Am. Pro. responds that the answer is in the Wash Po article itself, that the brain needs to feel that it has accomplished something, as so to learn to recognize similar situations and calculate whether or not to follow through..
"The brain, [Harvard professor, and author Daniel] Wegner contends, produces consciousness to give itself a feeling of having done something. This feeling helps the brain recognize similar situations when they arise -- the next article in the newspaper, for instance. Being aware of its actions, the brain-machine can better decide whether to read another article."

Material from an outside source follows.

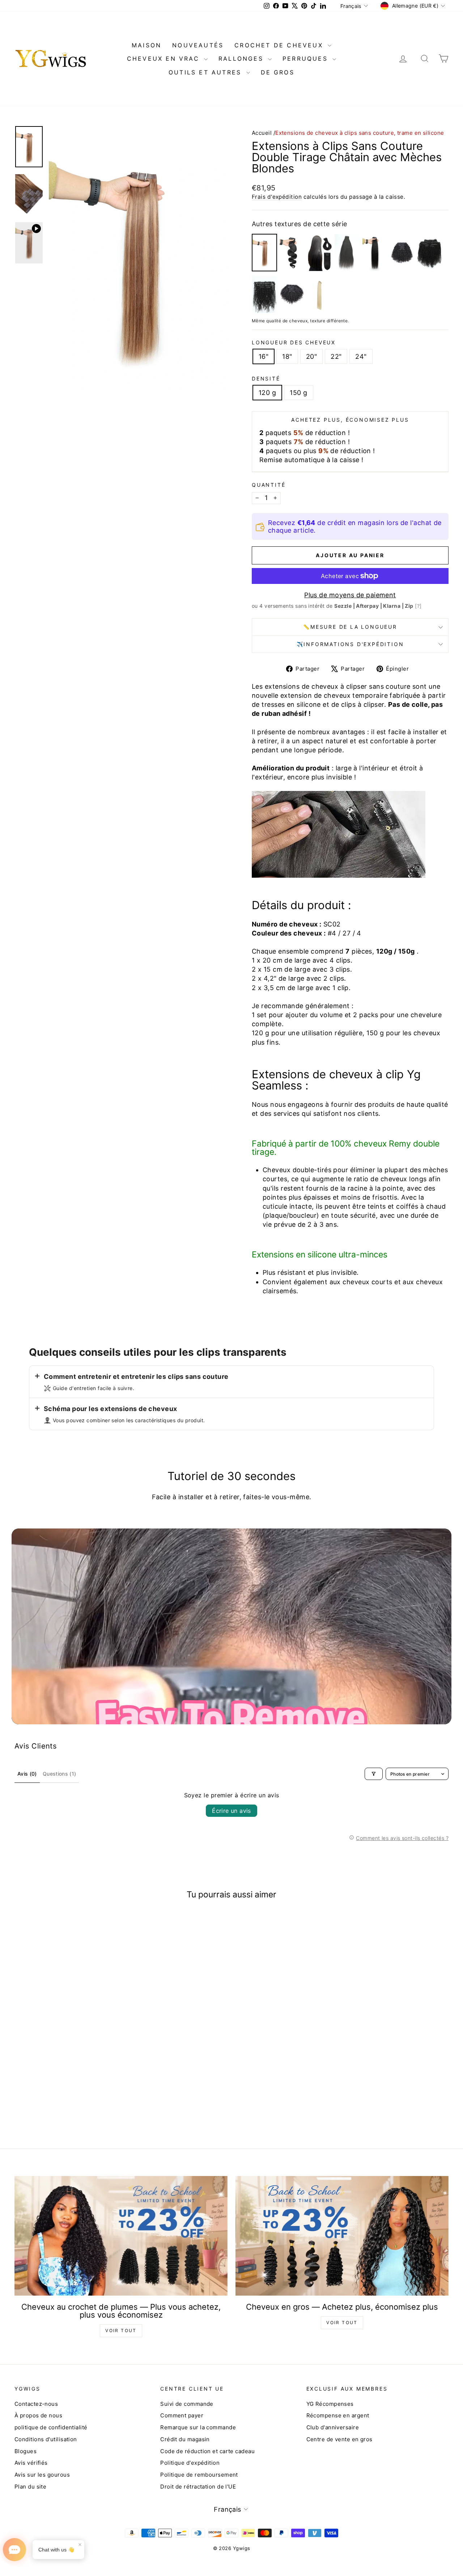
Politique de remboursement (199, 2474)
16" (263, 356)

That's cool and all, but it doesn't seem to explain many other experiences from the human brain. One example is something I call the "Eureka Moment". Named from when Archimedes discovered a solution to a problem a king gave him about finding out if the gold he had was real. Anyway, the Eureka moment is when for some reason with little explanation, you hit inspiration. It usually occurs after you hit a rock in your conscious thinking, and you can't seem to advance from a particular conundrum. With me it occurs only after banging my head against something for hours, and then giving up on it for a bit. From somewhere, I'd get this idea to try and "Eureka" problem solved. This seems to occur from beyond my consciousness, not at the subconscious level that is left-right-left-right of walking, or at the conscious level of "How do I do this." It just flashes there. If our mind is merely a machine, how do you explain this glitch?

I'll try to explain more on this later.